Last man standing in the Covid aftermath

India Transport & Logistics News

Sanjay Tiwari of 21CC Education writes about why it is important for the Indian logistics industry to invest in its human resources.

It was the vertebral column bringing in APIs and healthcare items to keep the wheels turning for the medical community while transporting the essentials to locked-down consumers. Going forward, logistics is set to play an even more critical role in India’s growth story.

With India gearing to become a global manufacturing hub, the need to construct an efficient and cost-effective logistics sector simultaneously has become apparent. India’s Logistics Market, 2020 research report by Research and Markets encouragingly reveals that the logistics market in India is projected to grow at a CAGR of 10.5 percent between 2019 and 2025.

Additionally, India’s e-tail market, which received a shot in the arm during the pandemic, is projected to see an annual growth rate of over 35 percent to reach $200 billion by 2025.

Against this dynamic backdrop, the Indian government’s proposed logistics policy is also a welcome move. It holds the promise to improve export competitiveness and drive efficiencies by removing bottlenecks in the logistics value chain.

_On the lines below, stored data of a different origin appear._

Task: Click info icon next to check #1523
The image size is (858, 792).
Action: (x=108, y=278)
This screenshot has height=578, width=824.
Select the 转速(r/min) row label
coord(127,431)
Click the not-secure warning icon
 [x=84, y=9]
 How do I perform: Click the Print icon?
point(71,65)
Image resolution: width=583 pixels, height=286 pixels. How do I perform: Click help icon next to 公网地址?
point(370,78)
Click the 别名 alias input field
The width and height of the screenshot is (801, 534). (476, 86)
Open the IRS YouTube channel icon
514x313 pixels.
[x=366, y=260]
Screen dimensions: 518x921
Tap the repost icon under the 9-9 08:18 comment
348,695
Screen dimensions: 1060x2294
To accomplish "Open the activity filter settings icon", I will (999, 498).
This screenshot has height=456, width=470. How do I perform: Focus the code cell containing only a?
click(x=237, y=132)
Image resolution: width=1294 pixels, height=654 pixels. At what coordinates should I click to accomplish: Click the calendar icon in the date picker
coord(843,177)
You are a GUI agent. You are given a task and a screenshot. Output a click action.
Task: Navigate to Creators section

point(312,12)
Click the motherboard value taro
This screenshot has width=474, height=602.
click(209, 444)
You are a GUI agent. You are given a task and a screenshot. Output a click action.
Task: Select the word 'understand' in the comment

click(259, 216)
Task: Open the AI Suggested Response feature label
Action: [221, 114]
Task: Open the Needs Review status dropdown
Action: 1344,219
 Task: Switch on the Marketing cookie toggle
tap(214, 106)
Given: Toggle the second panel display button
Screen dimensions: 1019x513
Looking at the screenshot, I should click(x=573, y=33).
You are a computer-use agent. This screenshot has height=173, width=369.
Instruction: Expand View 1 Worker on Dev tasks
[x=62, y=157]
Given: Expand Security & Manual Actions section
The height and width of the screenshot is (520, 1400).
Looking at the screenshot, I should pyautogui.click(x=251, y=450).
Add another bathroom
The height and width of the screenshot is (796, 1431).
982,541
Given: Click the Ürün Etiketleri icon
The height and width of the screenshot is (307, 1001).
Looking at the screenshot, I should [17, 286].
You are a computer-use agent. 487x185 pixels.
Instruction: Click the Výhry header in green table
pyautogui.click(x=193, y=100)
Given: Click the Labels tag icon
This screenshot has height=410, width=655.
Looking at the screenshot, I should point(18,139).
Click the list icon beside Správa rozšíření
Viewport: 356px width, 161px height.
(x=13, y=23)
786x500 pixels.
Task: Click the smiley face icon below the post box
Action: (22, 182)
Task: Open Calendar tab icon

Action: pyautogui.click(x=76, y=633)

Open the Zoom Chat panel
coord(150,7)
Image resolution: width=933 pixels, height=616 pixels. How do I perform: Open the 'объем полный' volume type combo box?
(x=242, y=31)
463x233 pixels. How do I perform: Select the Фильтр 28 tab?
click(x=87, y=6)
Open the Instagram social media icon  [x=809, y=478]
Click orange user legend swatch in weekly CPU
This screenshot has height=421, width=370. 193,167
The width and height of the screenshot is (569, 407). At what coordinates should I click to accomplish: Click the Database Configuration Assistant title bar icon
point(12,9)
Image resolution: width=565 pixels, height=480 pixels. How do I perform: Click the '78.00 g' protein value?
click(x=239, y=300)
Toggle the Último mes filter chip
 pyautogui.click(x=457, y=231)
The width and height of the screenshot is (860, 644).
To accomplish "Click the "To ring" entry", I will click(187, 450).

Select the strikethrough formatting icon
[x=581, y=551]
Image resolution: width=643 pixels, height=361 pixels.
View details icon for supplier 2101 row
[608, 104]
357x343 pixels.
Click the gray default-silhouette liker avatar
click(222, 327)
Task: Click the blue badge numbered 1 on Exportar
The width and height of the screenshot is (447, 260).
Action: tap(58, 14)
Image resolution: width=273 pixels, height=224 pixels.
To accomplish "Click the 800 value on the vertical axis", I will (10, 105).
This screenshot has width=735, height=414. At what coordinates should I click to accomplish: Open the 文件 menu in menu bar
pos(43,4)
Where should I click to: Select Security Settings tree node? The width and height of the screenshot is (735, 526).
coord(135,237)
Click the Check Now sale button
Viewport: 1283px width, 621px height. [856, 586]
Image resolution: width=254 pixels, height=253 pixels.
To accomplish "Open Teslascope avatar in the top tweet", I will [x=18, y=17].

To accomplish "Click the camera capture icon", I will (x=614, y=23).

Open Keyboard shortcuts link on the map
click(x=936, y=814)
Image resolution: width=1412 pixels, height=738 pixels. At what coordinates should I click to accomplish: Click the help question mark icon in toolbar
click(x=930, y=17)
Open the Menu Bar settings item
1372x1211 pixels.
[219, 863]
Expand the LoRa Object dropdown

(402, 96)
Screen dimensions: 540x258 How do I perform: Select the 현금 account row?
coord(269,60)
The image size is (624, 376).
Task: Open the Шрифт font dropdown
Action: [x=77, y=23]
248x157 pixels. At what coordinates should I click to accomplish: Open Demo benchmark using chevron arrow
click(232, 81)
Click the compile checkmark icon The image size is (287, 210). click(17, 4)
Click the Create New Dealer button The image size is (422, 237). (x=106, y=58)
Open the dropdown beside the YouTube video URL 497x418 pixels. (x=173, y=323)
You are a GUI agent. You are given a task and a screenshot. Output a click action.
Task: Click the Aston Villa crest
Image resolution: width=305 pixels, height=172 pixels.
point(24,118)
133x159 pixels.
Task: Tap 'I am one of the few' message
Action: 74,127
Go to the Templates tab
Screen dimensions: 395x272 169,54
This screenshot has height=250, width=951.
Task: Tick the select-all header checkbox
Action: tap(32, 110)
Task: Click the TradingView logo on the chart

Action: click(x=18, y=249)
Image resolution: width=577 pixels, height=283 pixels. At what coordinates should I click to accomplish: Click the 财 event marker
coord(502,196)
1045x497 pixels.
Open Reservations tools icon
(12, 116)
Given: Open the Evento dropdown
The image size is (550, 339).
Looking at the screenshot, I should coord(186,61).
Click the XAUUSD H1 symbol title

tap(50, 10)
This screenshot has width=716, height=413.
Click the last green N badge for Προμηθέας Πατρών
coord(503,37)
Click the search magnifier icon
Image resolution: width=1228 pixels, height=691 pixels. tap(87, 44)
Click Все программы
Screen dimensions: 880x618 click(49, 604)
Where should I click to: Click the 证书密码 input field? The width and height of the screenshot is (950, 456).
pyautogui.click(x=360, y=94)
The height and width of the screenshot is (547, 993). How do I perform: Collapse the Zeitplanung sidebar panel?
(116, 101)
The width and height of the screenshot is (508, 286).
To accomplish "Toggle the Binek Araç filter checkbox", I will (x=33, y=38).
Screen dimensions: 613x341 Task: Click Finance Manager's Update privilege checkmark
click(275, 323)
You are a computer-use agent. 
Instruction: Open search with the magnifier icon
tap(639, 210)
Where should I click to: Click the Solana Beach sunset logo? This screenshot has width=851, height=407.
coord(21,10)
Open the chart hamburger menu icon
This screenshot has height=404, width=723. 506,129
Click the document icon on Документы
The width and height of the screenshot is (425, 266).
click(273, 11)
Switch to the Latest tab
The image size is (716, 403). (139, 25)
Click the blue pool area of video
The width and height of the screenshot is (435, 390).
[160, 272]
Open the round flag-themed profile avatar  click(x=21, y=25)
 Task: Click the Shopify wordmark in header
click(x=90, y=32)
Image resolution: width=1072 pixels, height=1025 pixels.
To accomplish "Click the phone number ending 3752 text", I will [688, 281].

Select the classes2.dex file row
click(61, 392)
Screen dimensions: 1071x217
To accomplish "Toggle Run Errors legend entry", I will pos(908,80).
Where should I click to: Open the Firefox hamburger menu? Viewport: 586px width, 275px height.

The upward potential for warehouses and fulfilment centres, and thereby for jobs — is tremendous. Currently, the sector provides employment to more than 22 million people. The National Skill Development Corporation (NSDC) states that as India reeled under the Covid challenge, the logistics sector emerged as the top employment-generating sector.

In a nutshell, this is a great time to be a part of the logistics industry. However, the industry is confronting change as well as several challenges

Wafer Thin Margins

Logistics is the ultimate ‘get it right the first time around’ industry. Being a service industry, manpower capabilities remain of utmost importance.

Consumers want goods delivered faster and at lower or no cost at all. In this landscape, the industry operates on wafer-thin margins. Even a return-for-replacement shipment can spell the difference between profit and loss.

In addition to rising customer expectations, the rapid digitization makes logistics a fast-evolving space. Lifelong training of employees to do their jobs right the first time round therefore is critical.

Consider this; the hull of the Airbus A350 aircraft is so sensitive that if you damage it you damage the entire structure. A study conducted a few years ago estimated that annually $2.5 billion of damage was done to aircraft at airports around the world due to wrong handling and loading procedures. To put that in perspective, that is enough money to buy 165 Boeing 747 aircraft, and still have money left over!

The worst fallout of non-quality is accidents which can result in a loss of life or limb. These too can cost logistics operators dearly.

To avoid profit leaks & loss from multiple such scenarios, the sector must give due importance to the skilling of its manpower on equipment handling, monitoring automatic stockpiling, proper storage, cargo safety etc.